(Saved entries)
§

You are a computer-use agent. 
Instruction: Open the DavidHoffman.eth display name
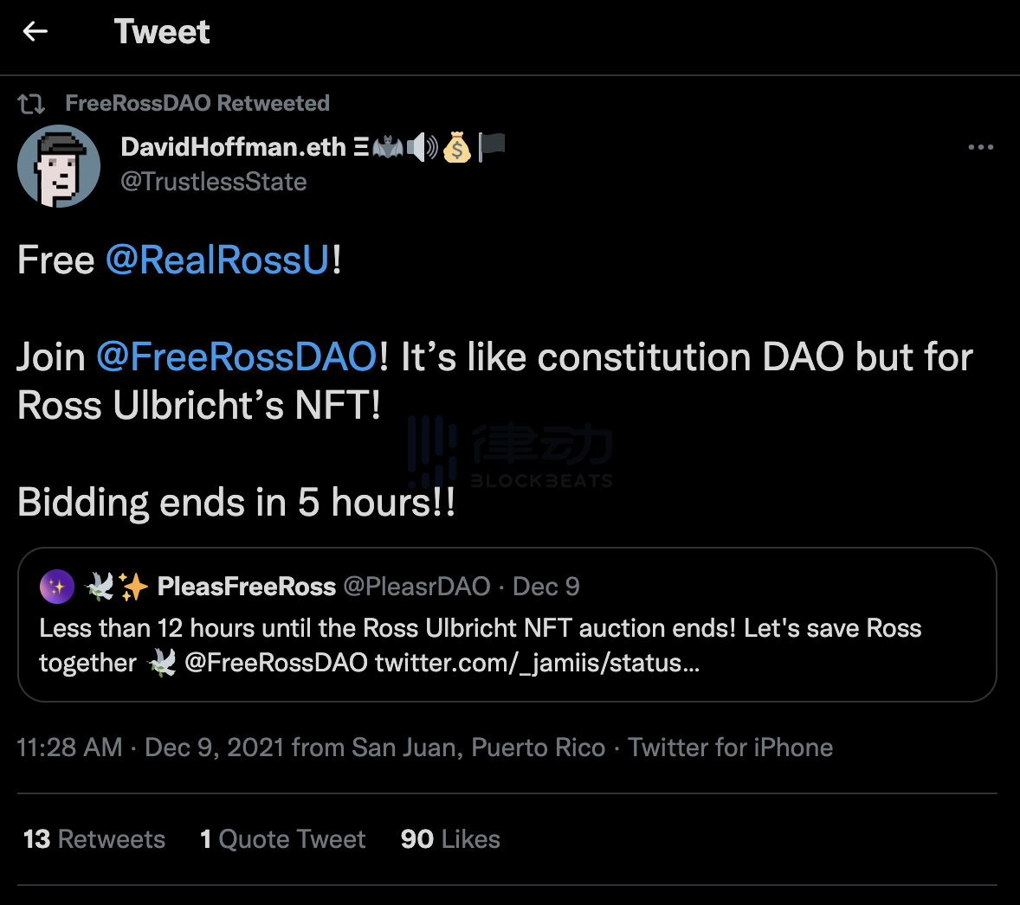(x=233, y=147)
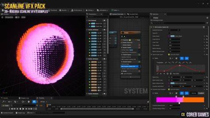Click the loop playback icon in the transport controls
210x118 pixels.
point(36,109)
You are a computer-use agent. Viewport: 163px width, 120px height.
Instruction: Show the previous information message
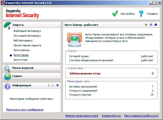48,86
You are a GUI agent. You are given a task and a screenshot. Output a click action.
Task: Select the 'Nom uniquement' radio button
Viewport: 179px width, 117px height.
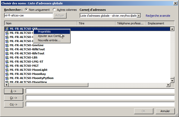tap(26, 10)
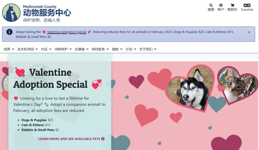Screen dimensions: 259x150
Task: Open the account (帐户) person icon
Action: pos(221,6)
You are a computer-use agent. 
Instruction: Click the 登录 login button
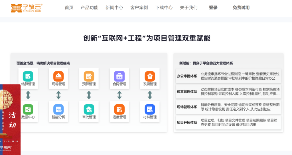coord(213,8)
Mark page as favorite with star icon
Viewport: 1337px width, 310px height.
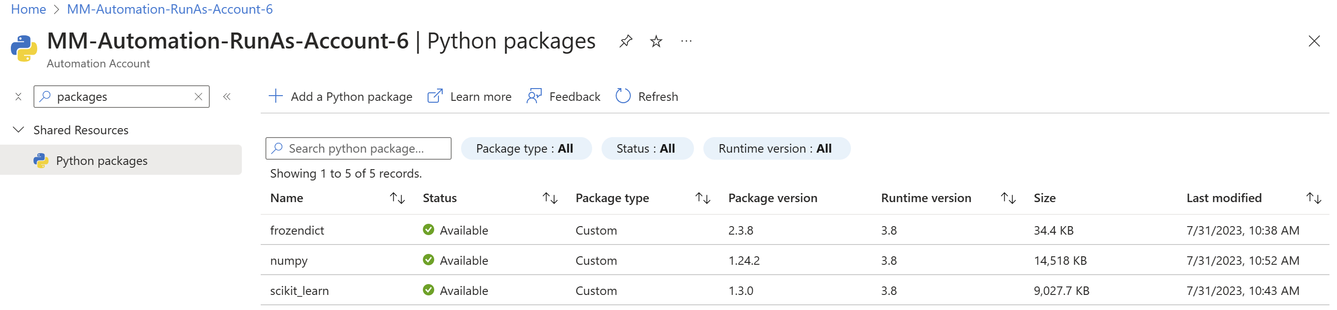[656, 41]
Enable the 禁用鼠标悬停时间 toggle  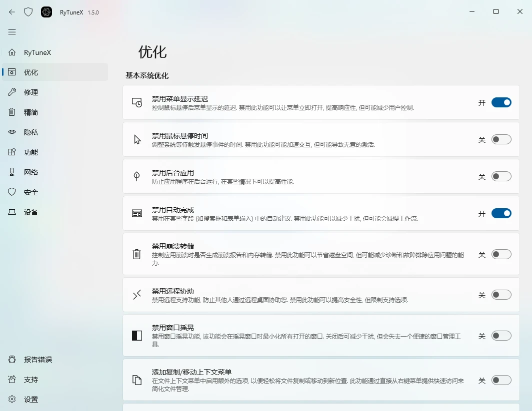tap(502, 140)
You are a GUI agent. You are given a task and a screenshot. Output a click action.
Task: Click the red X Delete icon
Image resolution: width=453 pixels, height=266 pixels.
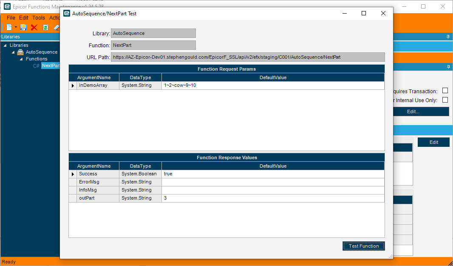(34, 27)
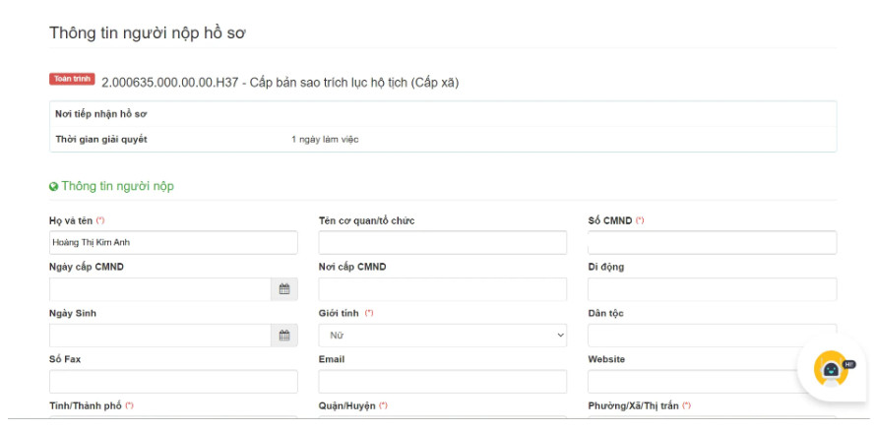Expand the Giới tính dropdown

point(442,336)
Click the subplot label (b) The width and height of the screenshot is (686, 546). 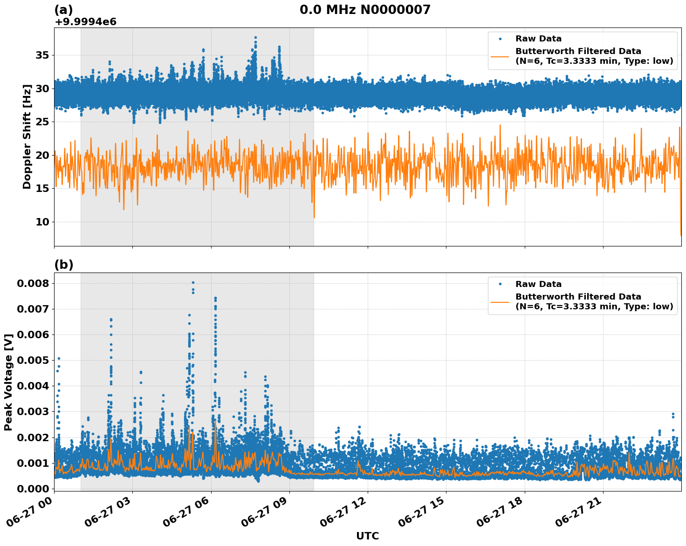[x=64, y=265]
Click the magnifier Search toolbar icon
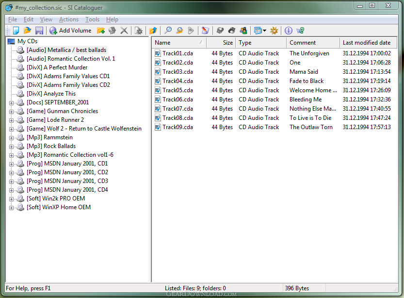The image size is (404, 298). click(168, 31)
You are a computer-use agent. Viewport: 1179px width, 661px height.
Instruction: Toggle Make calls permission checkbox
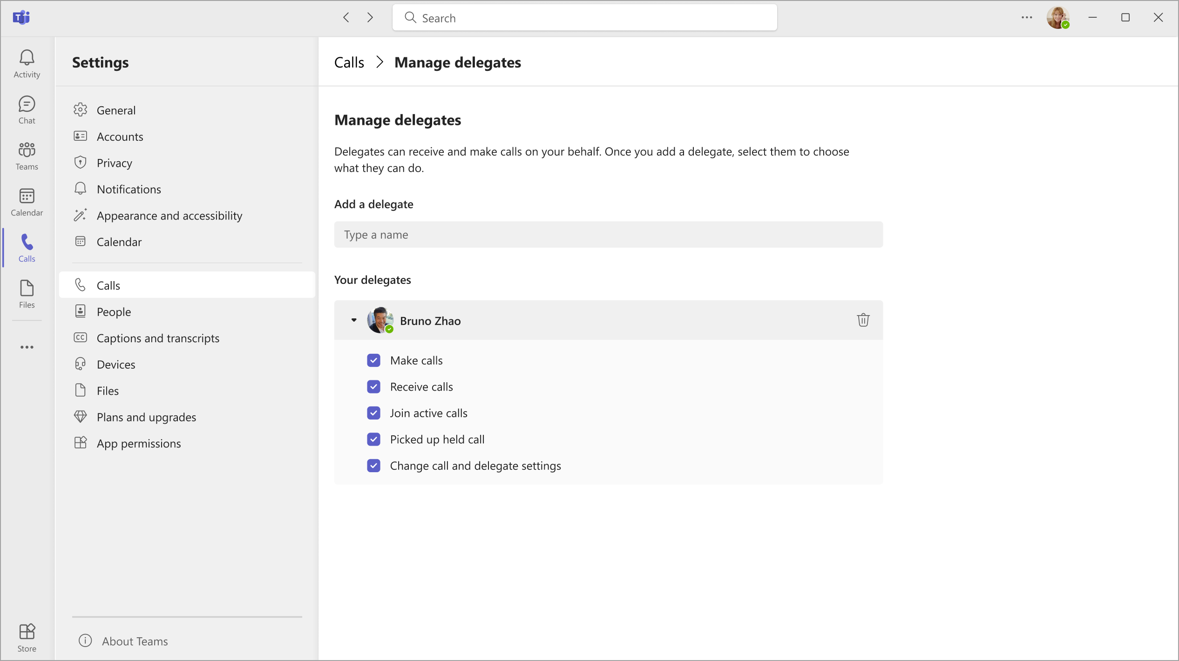coord(373,360)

§

§ **WORK TASK**
Word for word, set down the lines from the line with "You are a computer-use agent. Viewport: 1179px" through the last line of the entries, and nothing else; the pictures stay out.

§ **REPLY TO THE EXERCISE**
You are a computer-use agent. Viewport: 1179px width, 661px height.
Instruction: Toggle Make calls permission checkbox
coord(373,360)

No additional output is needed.